2. The second ground taken is that the decree-holder has attached whatever properties are owned by the judgment-debtors. This is not denied on behalf of the decree-holder. But it is urged that there is nothing to render illegal the course adopted. It is clear that the decree-holder is entitled under the Code of Civil Procedure to attach the properties of the judgment-debtors and there is no restriction, in Section 60 or in any other provision as to the extent to which attachment may be effected. Under Rule 64 of Order XXI, it is provided that when property has to be sold, only such portion should be sold as may be sufficient to satisfy the decree. There is no rule, however, to the effect that the properties of the judgment-debtor are to be attached only to the extent that may be necessary for the satisfaction of the decree. The second ground, consequently, fails.

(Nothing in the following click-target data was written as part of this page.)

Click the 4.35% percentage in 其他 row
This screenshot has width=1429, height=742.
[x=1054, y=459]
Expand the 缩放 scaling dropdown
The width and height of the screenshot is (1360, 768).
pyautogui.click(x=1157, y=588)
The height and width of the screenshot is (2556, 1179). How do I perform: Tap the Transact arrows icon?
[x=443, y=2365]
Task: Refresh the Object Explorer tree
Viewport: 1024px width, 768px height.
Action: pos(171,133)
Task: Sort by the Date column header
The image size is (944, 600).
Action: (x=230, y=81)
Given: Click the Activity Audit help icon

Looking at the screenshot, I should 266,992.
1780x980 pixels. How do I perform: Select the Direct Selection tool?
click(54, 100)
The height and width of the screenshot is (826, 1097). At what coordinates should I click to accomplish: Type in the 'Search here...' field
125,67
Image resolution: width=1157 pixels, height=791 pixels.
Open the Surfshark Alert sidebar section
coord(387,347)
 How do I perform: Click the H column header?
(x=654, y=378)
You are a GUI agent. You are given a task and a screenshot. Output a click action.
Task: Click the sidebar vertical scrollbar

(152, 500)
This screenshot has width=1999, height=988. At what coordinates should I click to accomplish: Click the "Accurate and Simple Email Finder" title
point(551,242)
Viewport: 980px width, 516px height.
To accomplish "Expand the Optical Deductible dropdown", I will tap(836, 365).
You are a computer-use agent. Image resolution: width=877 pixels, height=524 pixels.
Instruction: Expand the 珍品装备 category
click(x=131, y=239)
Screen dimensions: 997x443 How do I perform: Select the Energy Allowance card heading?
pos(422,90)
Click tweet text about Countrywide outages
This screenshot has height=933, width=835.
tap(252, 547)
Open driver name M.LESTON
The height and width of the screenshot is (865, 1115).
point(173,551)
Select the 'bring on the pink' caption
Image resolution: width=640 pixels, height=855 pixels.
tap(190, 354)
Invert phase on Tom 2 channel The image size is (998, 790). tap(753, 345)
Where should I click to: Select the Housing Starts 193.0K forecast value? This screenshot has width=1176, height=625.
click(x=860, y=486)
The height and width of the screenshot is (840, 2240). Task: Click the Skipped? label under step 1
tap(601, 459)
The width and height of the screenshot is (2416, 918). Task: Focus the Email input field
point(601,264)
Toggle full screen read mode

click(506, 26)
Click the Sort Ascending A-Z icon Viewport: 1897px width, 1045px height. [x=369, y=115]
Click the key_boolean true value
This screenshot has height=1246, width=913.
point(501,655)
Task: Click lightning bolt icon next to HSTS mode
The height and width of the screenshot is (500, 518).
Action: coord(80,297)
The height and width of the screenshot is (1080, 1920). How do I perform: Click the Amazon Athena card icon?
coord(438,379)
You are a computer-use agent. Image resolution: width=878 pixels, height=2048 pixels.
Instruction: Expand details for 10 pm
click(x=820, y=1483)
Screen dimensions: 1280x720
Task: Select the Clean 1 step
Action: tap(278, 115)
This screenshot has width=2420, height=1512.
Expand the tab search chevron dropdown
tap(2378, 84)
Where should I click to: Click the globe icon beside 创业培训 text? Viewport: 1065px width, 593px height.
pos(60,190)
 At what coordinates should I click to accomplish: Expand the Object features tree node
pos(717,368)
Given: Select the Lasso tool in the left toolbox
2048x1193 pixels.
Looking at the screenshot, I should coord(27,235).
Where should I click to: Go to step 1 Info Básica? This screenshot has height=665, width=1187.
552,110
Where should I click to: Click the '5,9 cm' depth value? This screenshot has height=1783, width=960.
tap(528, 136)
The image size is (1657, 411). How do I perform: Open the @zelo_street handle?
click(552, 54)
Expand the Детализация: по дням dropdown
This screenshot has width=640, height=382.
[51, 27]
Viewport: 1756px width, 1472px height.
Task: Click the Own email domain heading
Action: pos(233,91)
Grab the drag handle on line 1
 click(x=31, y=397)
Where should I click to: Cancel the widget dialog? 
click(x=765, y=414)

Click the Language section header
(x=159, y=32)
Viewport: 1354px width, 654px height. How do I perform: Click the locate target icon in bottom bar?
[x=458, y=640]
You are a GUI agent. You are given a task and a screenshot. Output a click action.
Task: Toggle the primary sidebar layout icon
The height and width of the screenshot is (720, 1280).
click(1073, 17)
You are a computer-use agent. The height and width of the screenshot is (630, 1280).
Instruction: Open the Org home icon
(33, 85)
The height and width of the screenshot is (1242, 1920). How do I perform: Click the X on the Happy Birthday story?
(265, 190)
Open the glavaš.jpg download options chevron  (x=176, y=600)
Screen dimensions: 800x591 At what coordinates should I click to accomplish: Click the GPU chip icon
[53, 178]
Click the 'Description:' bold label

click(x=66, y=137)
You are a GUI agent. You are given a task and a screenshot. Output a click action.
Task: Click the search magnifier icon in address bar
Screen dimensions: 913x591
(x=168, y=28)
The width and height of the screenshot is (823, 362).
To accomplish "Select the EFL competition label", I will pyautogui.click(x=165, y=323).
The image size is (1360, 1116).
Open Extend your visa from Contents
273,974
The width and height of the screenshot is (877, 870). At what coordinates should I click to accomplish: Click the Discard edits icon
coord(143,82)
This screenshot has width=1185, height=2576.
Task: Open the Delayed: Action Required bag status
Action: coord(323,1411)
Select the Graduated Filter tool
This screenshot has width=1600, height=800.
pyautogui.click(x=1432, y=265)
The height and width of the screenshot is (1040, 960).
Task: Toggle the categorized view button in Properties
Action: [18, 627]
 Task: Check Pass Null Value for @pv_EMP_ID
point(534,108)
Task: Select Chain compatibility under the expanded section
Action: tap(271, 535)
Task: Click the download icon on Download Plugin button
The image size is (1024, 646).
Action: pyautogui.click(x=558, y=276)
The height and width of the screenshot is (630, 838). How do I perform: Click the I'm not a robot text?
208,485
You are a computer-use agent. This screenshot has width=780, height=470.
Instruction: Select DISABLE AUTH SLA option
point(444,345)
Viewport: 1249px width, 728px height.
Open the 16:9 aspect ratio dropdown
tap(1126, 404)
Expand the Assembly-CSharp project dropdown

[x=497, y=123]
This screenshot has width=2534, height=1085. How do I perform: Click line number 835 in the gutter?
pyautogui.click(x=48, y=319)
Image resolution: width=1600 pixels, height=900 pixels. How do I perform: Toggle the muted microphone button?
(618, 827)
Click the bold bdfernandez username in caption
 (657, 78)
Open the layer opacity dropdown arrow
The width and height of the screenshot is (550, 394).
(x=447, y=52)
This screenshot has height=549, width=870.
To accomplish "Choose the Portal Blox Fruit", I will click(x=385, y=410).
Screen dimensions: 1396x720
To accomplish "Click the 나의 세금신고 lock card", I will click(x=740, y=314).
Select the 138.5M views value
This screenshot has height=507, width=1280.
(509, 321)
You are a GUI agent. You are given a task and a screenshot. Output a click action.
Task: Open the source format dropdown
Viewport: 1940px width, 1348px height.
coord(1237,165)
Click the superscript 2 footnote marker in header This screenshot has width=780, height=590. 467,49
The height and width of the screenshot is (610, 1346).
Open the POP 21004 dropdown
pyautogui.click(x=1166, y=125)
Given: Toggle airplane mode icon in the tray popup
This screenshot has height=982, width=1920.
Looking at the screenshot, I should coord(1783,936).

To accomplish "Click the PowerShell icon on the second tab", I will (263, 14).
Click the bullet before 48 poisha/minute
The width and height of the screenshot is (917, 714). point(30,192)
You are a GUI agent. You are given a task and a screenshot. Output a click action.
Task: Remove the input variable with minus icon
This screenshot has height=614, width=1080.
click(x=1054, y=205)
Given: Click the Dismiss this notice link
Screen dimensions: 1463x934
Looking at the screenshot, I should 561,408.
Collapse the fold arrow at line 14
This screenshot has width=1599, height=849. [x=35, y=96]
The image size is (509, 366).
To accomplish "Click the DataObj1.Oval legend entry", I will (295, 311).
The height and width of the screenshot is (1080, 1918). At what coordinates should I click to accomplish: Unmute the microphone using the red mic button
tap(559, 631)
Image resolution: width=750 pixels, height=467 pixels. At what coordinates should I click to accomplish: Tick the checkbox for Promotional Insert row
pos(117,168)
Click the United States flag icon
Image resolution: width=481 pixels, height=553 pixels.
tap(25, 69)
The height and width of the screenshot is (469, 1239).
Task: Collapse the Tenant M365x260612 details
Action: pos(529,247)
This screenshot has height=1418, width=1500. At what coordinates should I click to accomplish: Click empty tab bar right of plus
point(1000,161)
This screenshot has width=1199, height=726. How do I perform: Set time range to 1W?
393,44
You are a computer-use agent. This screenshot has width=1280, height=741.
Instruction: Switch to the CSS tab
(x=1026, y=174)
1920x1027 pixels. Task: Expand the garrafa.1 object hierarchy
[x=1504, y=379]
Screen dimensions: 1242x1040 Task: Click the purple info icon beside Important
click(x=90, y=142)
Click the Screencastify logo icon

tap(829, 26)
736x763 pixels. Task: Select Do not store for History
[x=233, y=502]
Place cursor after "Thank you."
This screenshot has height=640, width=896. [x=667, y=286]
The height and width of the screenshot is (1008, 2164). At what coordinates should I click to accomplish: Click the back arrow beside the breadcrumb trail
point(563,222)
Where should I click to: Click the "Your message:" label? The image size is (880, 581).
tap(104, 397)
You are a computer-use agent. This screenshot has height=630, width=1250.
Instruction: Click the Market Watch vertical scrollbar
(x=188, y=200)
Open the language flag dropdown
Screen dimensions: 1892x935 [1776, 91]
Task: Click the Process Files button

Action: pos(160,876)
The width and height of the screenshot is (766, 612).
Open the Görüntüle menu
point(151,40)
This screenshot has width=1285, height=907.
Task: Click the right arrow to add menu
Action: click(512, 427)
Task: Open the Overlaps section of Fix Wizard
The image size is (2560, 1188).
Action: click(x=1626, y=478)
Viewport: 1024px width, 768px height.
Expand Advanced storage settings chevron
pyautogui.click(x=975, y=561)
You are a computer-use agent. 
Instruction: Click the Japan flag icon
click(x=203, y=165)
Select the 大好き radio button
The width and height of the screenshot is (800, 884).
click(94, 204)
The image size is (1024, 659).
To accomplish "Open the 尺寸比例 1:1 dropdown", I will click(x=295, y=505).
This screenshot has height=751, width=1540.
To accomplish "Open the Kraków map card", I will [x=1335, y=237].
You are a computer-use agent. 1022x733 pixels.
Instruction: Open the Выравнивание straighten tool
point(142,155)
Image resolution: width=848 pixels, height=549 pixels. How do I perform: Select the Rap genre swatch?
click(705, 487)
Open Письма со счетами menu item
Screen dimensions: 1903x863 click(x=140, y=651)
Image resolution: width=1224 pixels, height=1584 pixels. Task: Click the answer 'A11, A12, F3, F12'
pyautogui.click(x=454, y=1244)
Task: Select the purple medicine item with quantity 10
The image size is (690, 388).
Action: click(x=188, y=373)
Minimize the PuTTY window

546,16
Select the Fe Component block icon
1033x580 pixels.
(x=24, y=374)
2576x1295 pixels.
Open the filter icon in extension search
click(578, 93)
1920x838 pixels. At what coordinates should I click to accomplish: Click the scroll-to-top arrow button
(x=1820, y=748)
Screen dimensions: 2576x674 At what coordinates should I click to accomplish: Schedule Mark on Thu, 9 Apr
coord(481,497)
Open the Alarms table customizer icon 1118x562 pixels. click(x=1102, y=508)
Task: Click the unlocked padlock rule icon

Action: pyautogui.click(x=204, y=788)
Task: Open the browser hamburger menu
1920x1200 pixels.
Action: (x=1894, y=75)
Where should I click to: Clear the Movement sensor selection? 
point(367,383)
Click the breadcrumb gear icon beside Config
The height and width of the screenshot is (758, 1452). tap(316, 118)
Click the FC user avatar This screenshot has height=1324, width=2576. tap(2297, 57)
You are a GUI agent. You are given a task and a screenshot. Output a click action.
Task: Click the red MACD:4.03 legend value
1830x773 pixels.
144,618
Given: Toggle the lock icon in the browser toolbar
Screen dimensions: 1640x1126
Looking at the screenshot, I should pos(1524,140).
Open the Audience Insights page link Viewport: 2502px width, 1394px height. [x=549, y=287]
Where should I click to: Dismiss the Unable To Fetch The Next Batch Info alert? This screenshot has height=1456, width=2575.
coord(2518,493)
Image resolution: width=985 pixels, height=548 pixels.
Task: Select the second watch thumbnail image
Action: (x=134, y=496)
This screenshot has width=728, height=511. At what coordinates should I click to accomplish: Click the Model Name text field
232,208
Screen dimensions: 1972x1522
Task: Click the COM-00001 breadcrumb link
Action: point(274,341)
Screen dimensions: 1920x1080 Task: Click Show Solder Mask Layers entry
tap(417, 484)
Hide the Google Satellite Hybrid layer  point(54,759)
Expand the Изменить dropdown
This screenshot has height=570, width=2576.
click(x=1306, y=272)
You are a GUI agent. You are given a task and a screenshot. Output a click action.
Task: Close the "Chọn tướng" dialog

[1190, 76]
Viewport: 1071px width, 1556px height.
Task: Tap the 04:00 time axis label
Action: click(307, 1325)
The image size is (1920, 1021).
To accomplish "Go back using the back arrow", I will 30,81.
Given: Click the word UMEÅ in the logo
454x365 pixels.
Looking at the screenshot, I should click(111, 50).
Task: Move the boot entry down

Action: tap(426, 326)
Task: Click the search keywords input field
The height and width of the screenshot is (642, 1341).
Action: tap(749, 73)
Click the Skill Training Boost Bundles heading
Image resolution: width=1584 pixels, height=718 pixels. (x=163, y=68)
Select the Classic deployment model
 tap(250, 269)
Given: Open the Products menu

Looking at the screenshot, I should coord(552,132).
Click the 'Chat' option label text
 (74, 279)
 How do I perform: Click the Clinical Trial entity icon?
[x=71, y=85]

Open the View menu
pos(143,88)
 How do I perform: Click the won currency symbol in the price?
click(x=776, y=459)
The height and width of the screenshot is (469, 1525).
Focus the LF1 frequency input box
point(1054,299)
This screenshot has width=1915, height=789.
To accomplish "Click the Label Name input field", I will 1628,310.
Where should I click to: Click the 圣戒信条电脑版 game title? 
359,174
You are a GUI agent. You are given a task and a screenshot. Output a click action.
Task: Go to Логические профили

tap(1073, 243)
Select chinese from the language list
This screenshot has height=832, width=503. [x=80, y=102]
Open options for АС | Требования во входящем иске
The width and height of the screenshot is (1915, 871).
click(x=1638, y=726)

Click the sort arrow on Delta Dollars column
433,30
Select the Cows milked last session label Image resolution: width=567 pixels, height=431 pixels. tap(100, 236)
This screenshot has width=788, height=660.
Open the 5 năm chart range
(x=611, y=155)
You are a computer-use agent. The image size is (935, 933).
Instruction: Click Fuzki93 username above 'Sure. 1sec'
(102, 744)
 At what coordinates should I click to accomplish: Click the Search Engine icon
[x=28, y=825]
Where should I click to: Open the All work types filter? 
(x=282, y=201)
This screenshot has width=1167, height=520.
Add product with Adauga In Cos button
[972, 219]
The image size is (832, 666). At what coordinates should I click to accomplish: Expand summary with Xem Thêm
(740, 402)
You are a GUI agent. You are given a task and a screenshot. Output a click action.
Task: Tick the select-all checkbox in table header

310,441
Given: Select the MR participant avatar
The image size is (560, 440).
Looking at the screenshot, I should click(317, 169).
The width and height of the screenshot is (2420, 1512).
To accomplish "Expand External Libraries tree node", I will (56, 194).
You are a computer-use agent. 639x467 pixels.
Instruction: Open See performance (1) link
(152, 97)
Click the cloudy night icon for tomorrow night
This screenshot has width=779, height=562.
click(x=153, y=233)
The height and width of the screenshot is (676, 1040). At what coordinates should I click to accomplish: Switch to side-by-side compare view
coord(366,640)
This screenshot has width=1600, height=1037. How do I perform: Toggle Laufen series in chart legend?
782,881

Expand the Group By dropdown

3. The third ground urged on behalf of the appellants is that although the decree-holder may be entitled to attach properties in execution of his decree for costs, he cannot effect an attachment on account of mesne profits which have not yet been assessed. This contention is clearly erroneous. Rule 42 of Order XXI shows that where a decree directs an inquiry as to mesne profits, the property of the judgment-debtor may, before the amount due from him is ascertained, be attached, as in the case of an ordinary decree for the payment of money. This in fact has been the rule in this Court ever since the decision in Sharoda Moyee v. Wooma Moyee 8 W.R. 9. It is worthy of note that the same result may be attained by an order for attachment before judgment under Rule 5 of Order XXXVIII. The only difference between the two methods is that in the case of an order for attachment before judgment, the judgment-debtor may offer security and the attachment is effected only upon his failure to furnish such security. In the case of Rule 42 of Order XXI, there is no express provision for security. But it does not follow that if security is furnished to the satisfaction of the Court, the Court may not, in view of the principle recognized in Rule 55, refuse to effect an attachment under Rule 42 or release the property already attached. The purpose for which an attachment is effected is identical with the object for which security is taken, namely, to ensure to the decree-holder the fruits of his decree; consequently, if security is furnished, attachment need not, as a matter of principle, be affected. In this connection, it has been suggested that the property which was at one stage offered by way of security was of sufficient value. That is obviously a matter which we cannot determine in this Court. If the judgment-debtors think that they have a substantial grievance, in so far as execution for costs is concerned, they can save themselves from trouble by payment of what is due to the decree-holder; in so far as mesne profits are concerned, if they offer security to the satisfaction of the Court below, it will, no doubt, accept the security and Release the property attached. Subject to these observations, we affirm the order of the Court below and dismiss the appeal with costs. In view of the policy of obstruction pursued by the judgment-debtors, we make a special order for costs and assess the hearing fee at twenty gold mohurs.